**To do**
The entries are to be given again in full. Every word must match.

**Pixel coordinate grounding data**

***

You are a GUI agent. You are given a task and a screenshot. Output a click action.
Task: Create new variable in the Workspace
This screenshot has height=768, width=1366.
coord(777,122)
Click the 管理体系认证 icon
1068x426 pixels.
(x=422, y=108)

***

**Result below**
You are a GUI agent. You are given a task and a screenshot. Output a click action.
Task: Create new variable in the Workspace
This screenshot has height=768, width=1366.
coord(777,122)
Click the 管理体系认证 icon
1068x426 pixels.
(x=422, y=108)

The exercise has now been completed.